Die Italiener legten schön rockig los. Sie begannen mit Figli di von ihrem neuen Album Viento, Lucha y Sol. Die drei Bläser waren sichtlich gut drauf. Picchio war, nicht wie beim Konzert vor der Revolutionären 1. Mai Demo, von Anfang an voll in seinem Element und illustrierte die Botschaft bildgewaltig. Er sprang wild durch die Gegend und machte Grimassen. Sigaro sang seine Parts gewohnt routiniert. Die anderen, bis auf den ewig stummen, äußerst introvertiertem Basser Michele Frontino, machten Party.


Die Banda spielte ihr komplettes Repertoire entfesselt runter. Zwischen den Songs gabs des öfteren Parolen. Das Alerta Antifascista war besonders beliebt. Der Refrain des Los Fastidios Titels Antifa Hooligan wurde ebenfalls intoniert. Ein kraftvolles Berlusconi, pezzo di merde initiierte Picchio von der Bühne und setzte den Slogan sofort musikalisch um. Ein äußerst performatives Highlight waren die zahlreichen Stagediving Aktionen, die fliegenden Fäuste und andere Körperteile. Eine super Aktion war, als die Bläser eine kleine Polonaise durch’s Publikum veranstalteten. Danach durfte Sandokan wieder sein Cuba que linda es Cuba anstimmen und seine langen Extremitäten ausschütteln. Das dazugehörige Cuba si! Yankee no! schallte beeindruckend durch’s Clash. Aber es ging noch sozialistischer. Die Banda zelebrierte ein russisch revolutionäres Medley. Den ersten Forderungen nach Bella Ciao entsprach die Banda zunächst nicht, legte – quasi als Entschädigung – kräftig und kämpferisch mit Stalingrado los. Nun gabs gar kein Halten mehr!

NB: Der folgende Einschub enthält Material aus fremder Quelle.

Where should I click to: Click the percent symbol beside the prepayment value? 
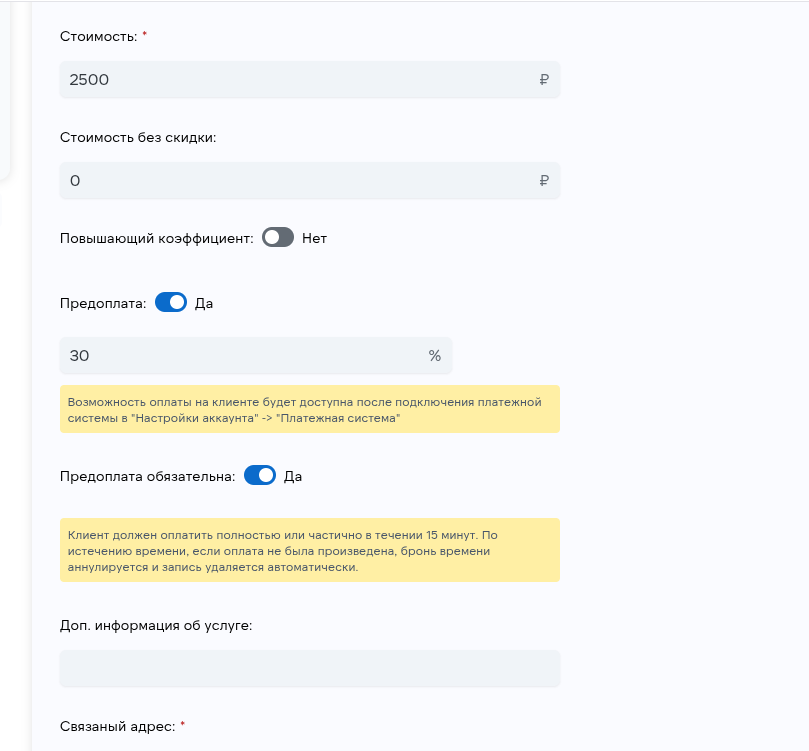pos(434,355)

Danach holte die Banda den Drummer von Boikot auf die Bühne. Der ging aber nicht zum Schlagzeug oder griff sich irgend ein anderes Instrument, sondern nahm ein Mikro und sang sich die Seele aus dem Leib. Den Abschluß des Konzertes bildete, wie immer, das lang ersehnte, kollektive Bella Ciao. Boikot versammelte sich nun wieder komplett auf der Bühne und sang zusammen mit der Banda Bassotti das Partisanenlied mit kraftvoller Unterstützung des Publikums. Zu einem Skaliedchen aus der Konserve kam die musikalischen Protagonisten von der Bühne herab und tanzten ausgelassen mit ihrem Publikum. Damit war das Konzert kurz vor drei beendet.

Zwar forderten noch einige standhafte ein wenig Nachschlag. Aber den gabs nicht mehr. Das die euphorisierten Lauscher nach vier Stunden immer noch nicht genug hatten, spricht für die live Qualitäten der beiden Hauptacts. Es ist einfach unglaublich, was sowohl Boikot als auch die Banda Bassotti geleistet haben.

Der Abend war der letzte nach einer langen gemeinsamen Tour der Banda Bassotti und Boikot, die sie jeden Tag in eine andere Stadt in Deutschland und Dänemark führte. Für die Banda war es der letzte Termin für längere Zeit. Es gibt also Zeit sich zu erholen und sich andachtsvoll und sentimental an die vergangenen Konzerte während der Rosa Luxemburg Konferenz (Fotos) im Januar, beim Ultrash Festival am 31. Mai und schließlich im Clash am letzten Samstag zu erinnern. Und niemals vergessen . . .


2 Antworten auf „Boikot + Banda Bassotti rocken das Clash!“


  1. 1 Jannik 10. Juni 2008 um 15:58 Uhr

    Hi, geiles Review! War ein Hammer abend!

    mein video:

    Boikot – En Lo Triste…

    http://de.youtube.com/watch?v=K02oYn41juE

  2. 2 LucaPinoRelli 10. Juni 2008 um 17:43 Uhr

    war echt ein super geiles konzert! die cd is ebenfalls der absolute hammer. von banda bassotti kam insciallah mi amor und coccode echt gut… und supa video!